Execution unit, couples with the packaged data register, includes the of a packaged data element more than first in response to instruction Second source packaged data of one source packaged data including more than second a packaged data elements, offset and destination storage position The comparison of the multielement and multielement put instructs, and the execution unit can be used to including multiple packing result data elements Packaged data result be stored in the destination storage location, each result data element corresponding to second source pack A different data element in the data element of data, each result data element include more bit comparison masks, institute Stating more bit comparison masks includes different comparison masked bits, for will be with second source corresponding to the result data element The each different corresponding data element for first source packaged data that the data element of packaged data compares, each comparison The corresponding result of the comparison of mask instruction, wherein the least significant data element of the result data element corresponds to second source Packaged data in packaged data based on the offset from the least significant data element offset of second source packaged data Element.
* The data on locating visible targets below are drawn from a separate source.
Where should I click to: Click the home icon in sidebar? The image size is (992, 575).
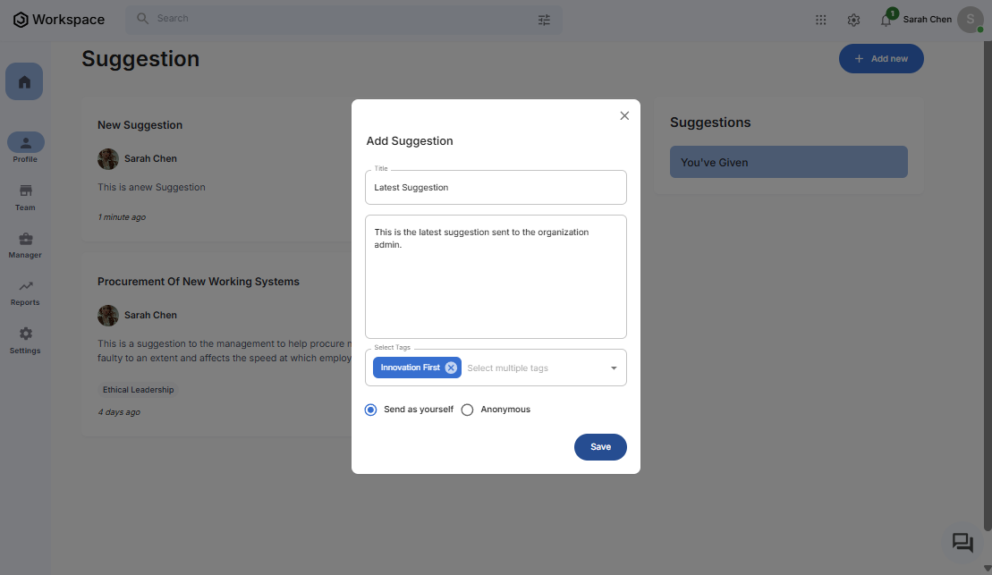(x=24, y=82)
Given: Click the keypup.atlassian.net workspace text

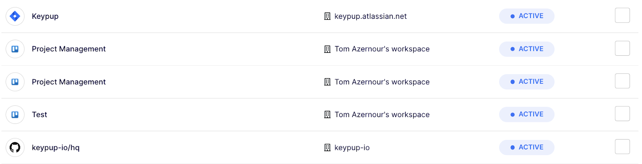Looking at the screenshot, I should click(370, 16).
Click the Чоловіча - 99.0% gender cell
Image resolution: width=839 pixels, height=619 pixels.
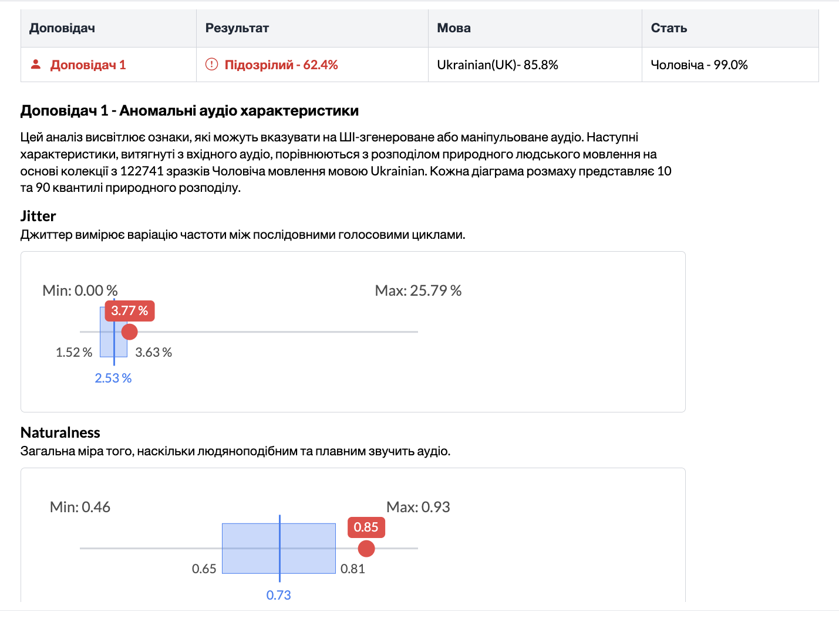(699, 65)
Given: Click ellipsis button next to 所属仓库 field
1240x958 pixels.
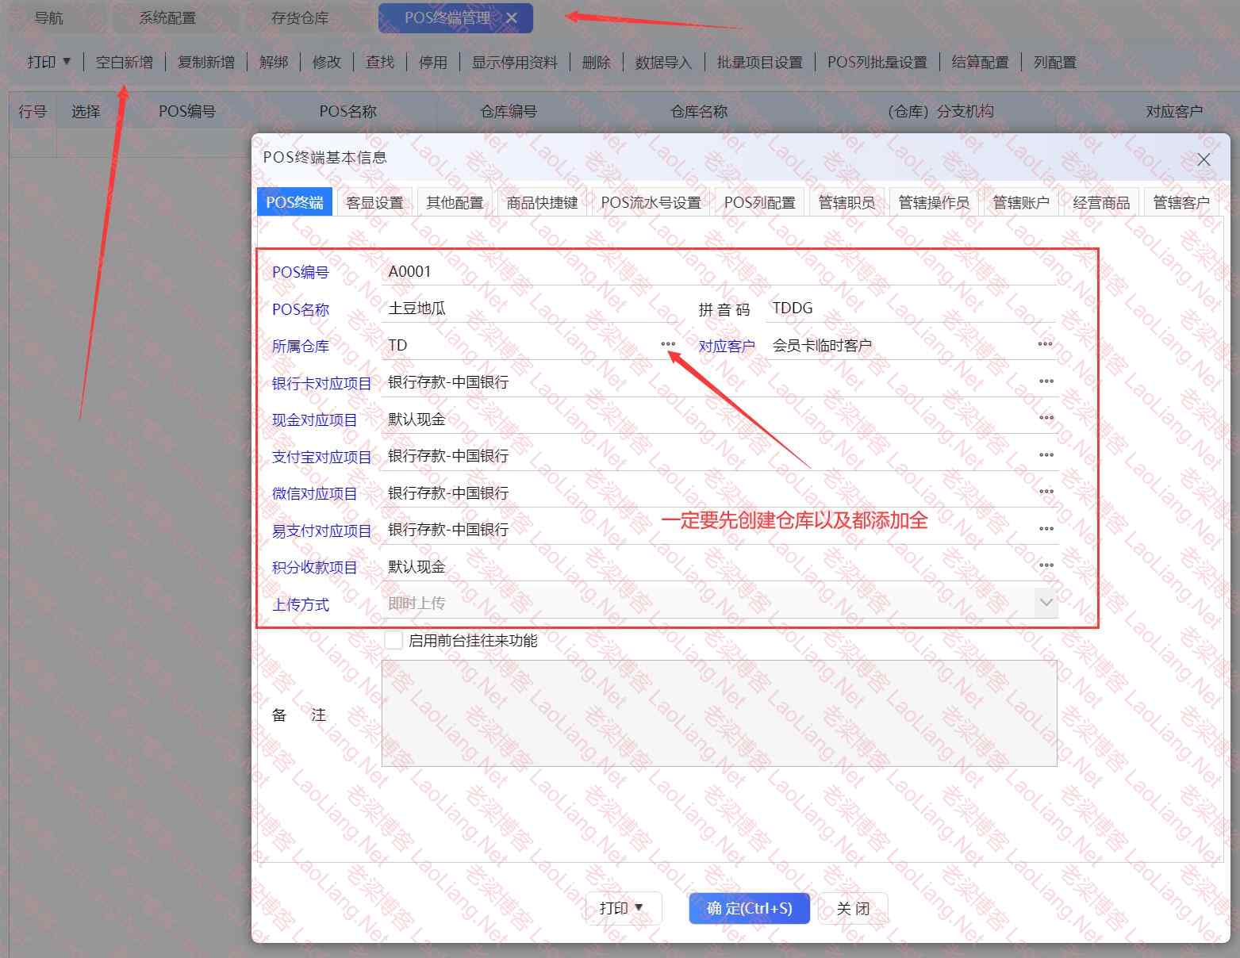Looking at the screenshot, I should (668, 344).
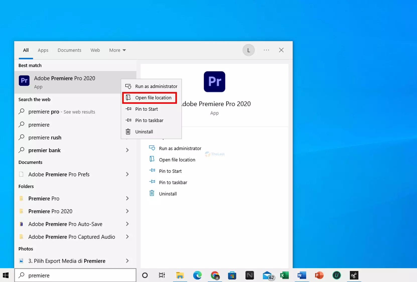Click the premiere search input field

(75, 275)
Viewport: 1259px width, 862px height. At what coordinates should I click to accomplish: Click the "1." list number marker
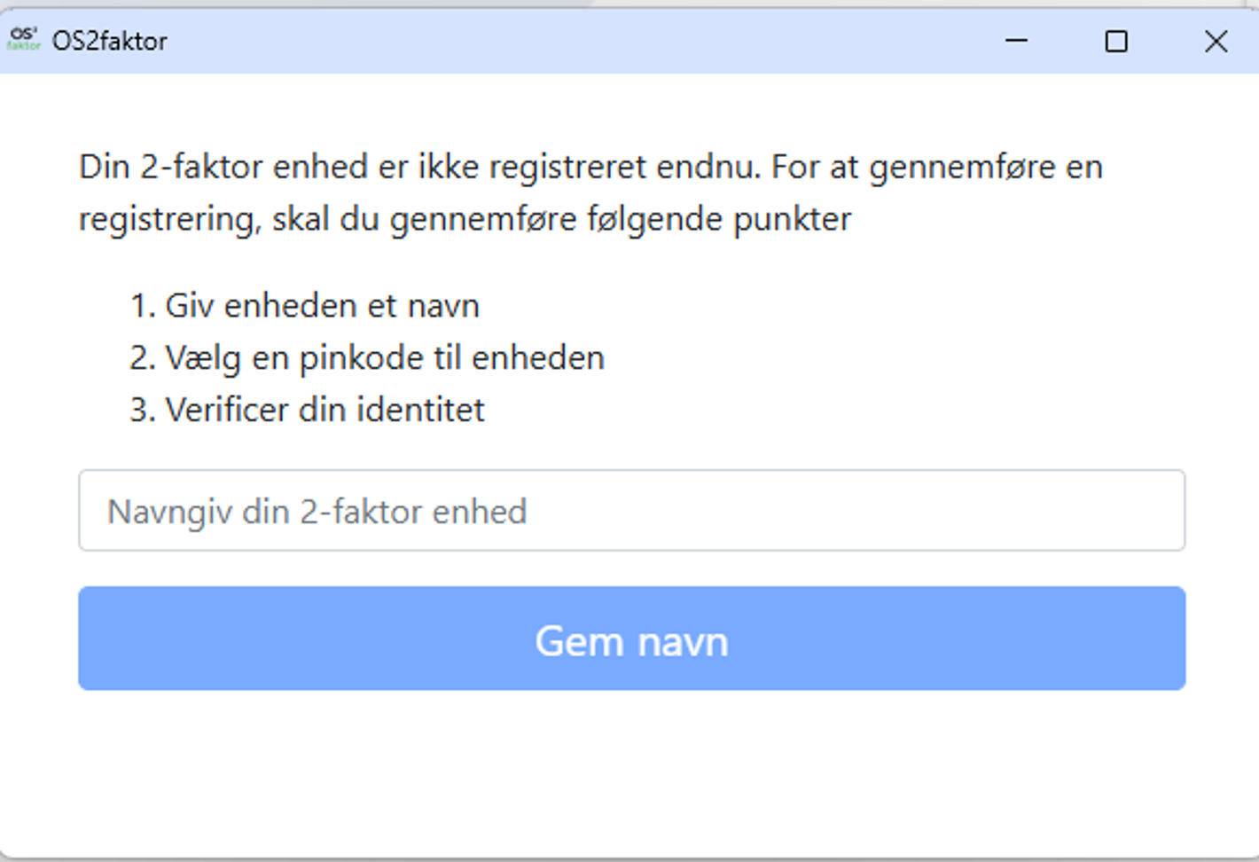(x=142, y=306)
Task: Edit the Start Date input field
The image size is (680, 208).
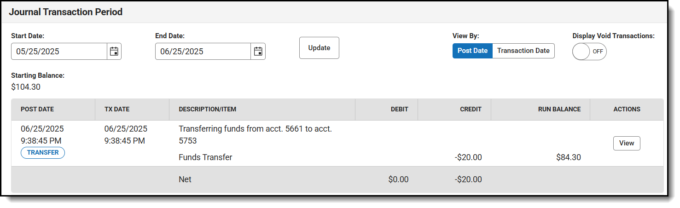Action: click(x=59, y=52)
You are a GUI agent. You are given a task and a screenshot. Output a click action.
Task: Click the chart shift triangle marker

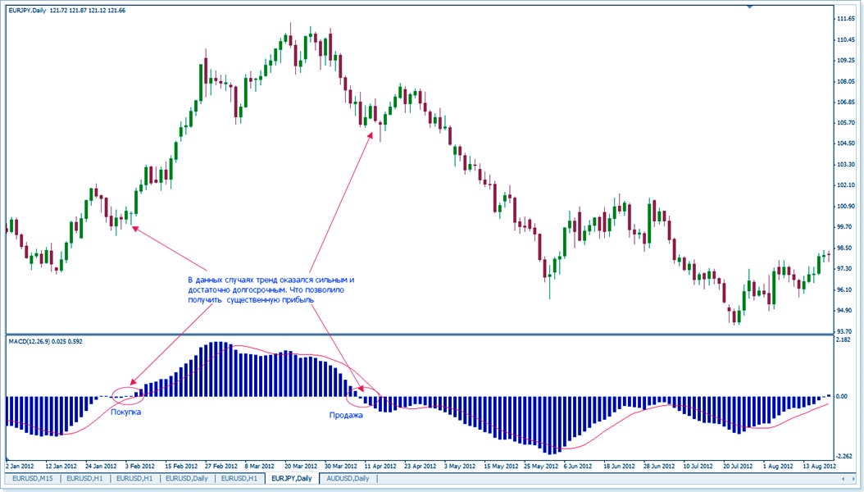point(749,7)
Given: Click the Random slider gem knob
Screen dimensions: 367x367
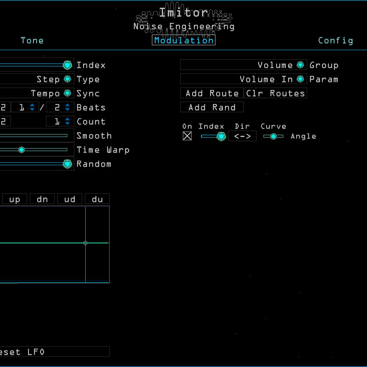Looking at the screenshot, I should click(67, 164).
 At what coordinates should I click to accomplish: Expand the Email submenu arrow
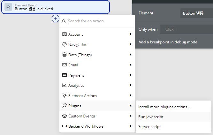pyautogui.click(x=131, y=65)
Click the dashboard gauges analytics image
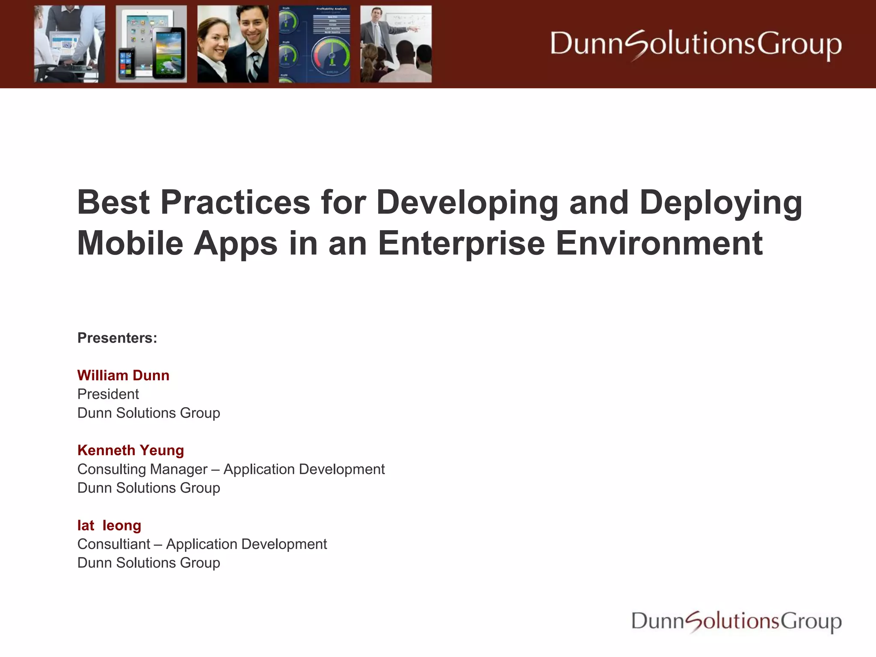Image resolution: width=876 pixels, height=657 pixels. pyautogui.click(x=314, y=44)
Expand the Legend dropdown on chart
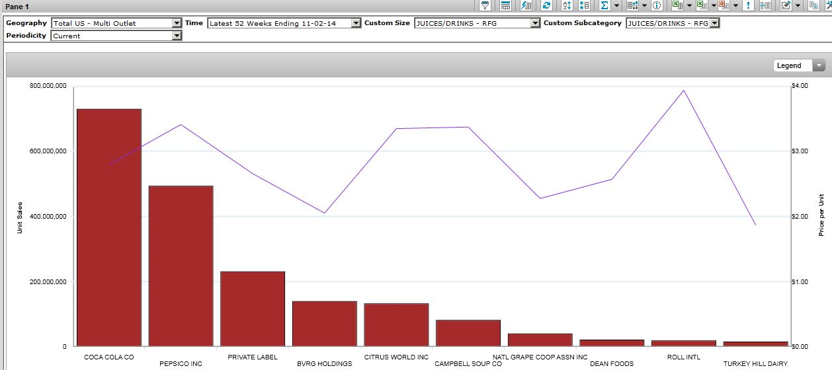Viewport: 832px width, 370px height. [x=819, y=65]
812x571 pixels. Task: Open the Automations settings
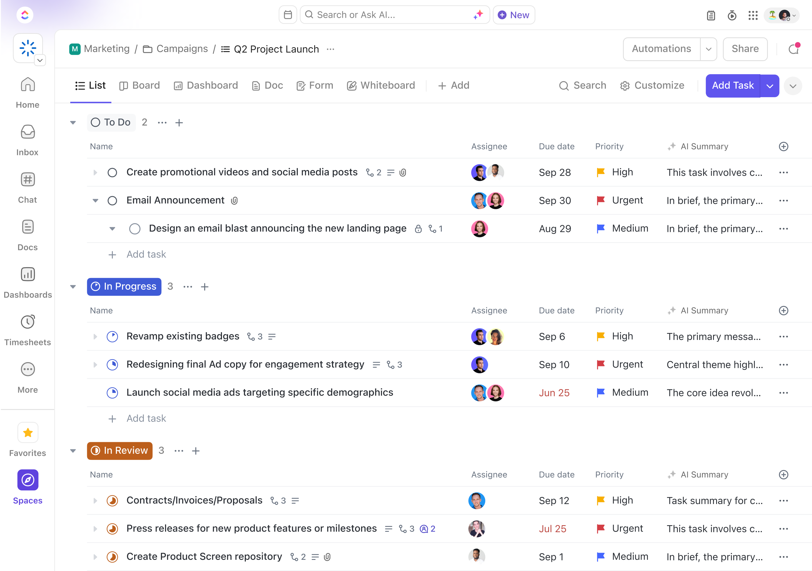(x=661, y=49)
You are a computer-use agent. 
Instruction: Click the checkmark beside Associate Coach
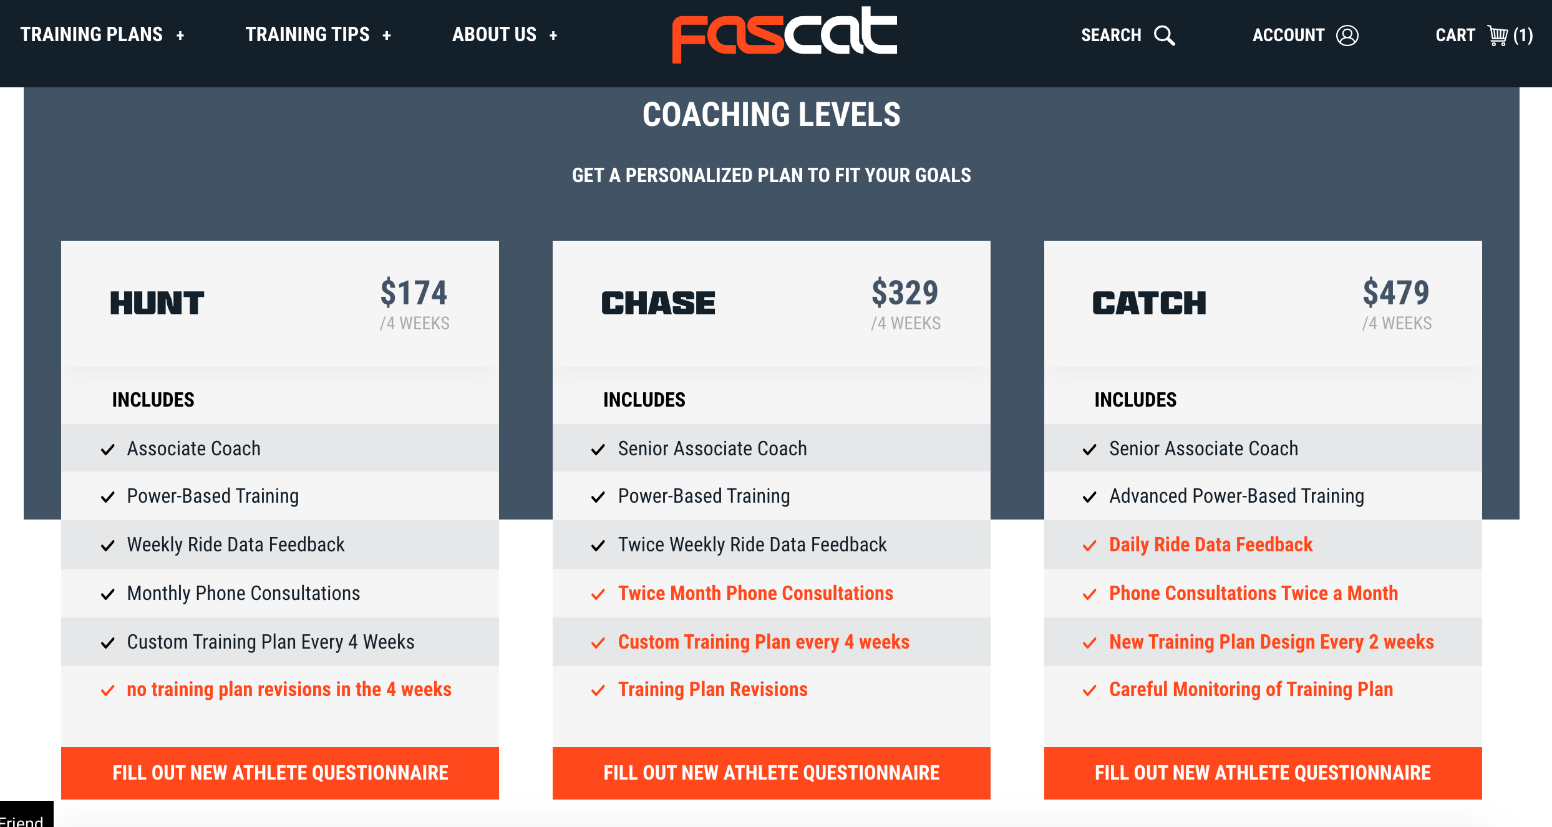point(107,448)
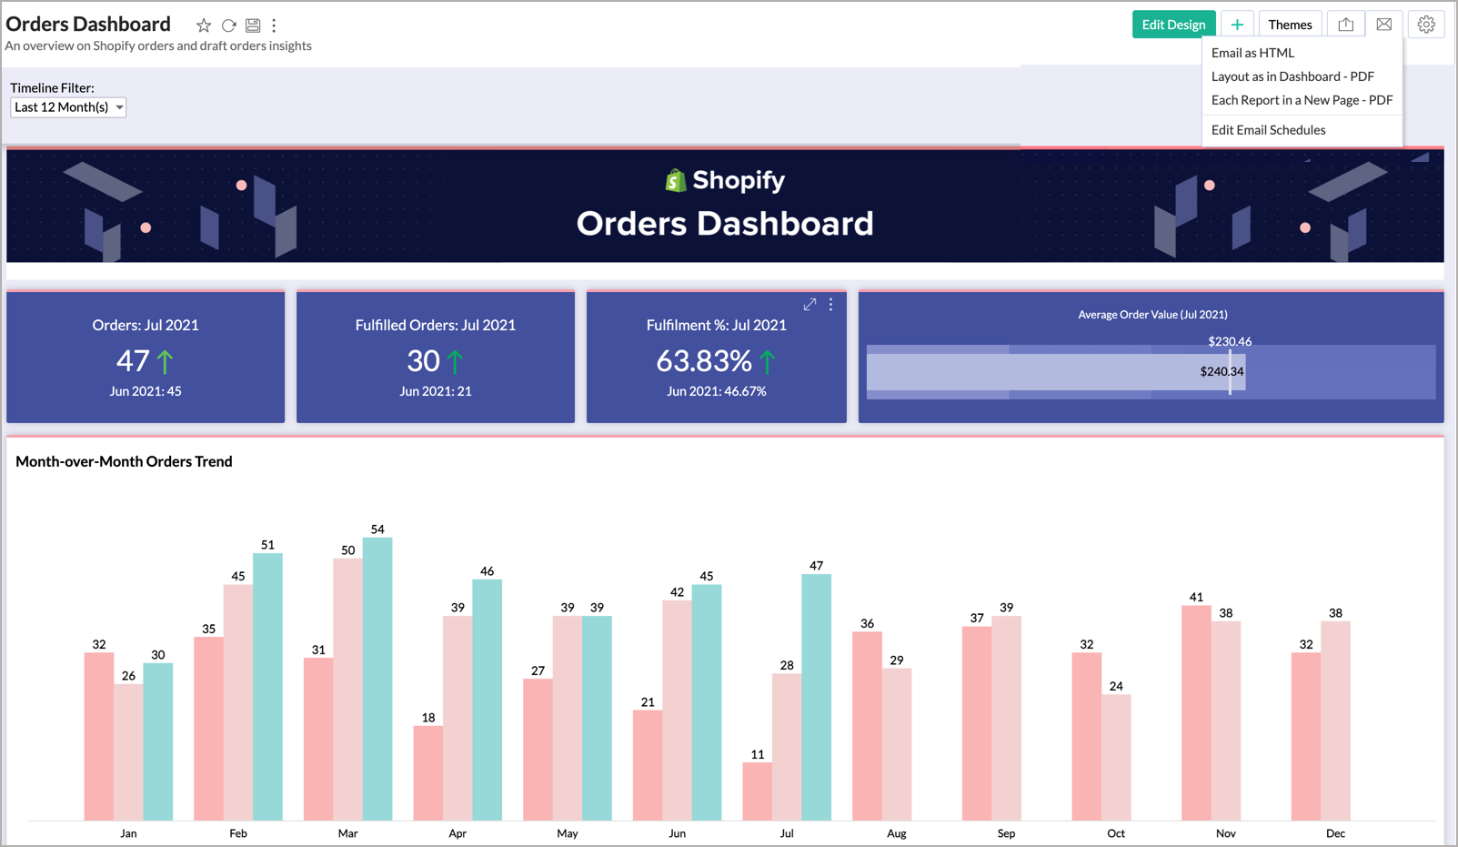
Task: Click the Edit Design button
Action: coord(1173,25)
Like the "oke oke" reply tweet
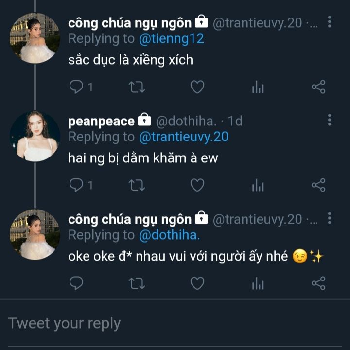 click(x=197, y=283)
2. device as claimed in claim 1, it is characterised in that the comparison in response to the multielement and multielement instructs, institute State execution unit and store the packaged data as a result, all numbers of packaged data result instruction first source packaged data According to the comparative result all or fewer than data element of element and second source packaged data, and wherein destination storage location Including packaged data register, the packaged data register only has the packing number for being used for storing first source packaged data According to the position of the half quantity of register.
3. device as claimed in claim 1, it is characterised in that the comparison in response to the multielement and multielement instructs, institute State execution unit more bit comparison masks are stored in given result data element, for indicating first source packaged data Which of data element is equal to the packing number with given corresponding second source packaged data of result data element According to element.
4. device as claimed in claim 1, it is characterised in that first source packaged data have N number of packaged data element And second source packaged data have N number of packaged data element, and wherein in response to the multielement and the ratio of multielement Compared with instruction, the execution unit storage includes the packaged data result of less than N number of N packing result data element.
5. device as claimed in claim 4, it is characterised in that first source packaged data have eight 8 packaged data Element and second source packaged data have eight 8 packaged data elements, and wherein in response to the multielement with it is more The comparison instruction of element, the execution unit storage include the packaged data less than eight 8 packing result data elements As a result.
6. device as claimed in claim 4, it is characterised in that first source packaged data have 16 8 numbers of packing There are 16 8 packaged data elements according to element and second source packaged data, and wherein in response to the multielement Comparison with multielement instructs, and the execution unit storage includes less than 16 16 packing the described of result data element and beats Bag data result.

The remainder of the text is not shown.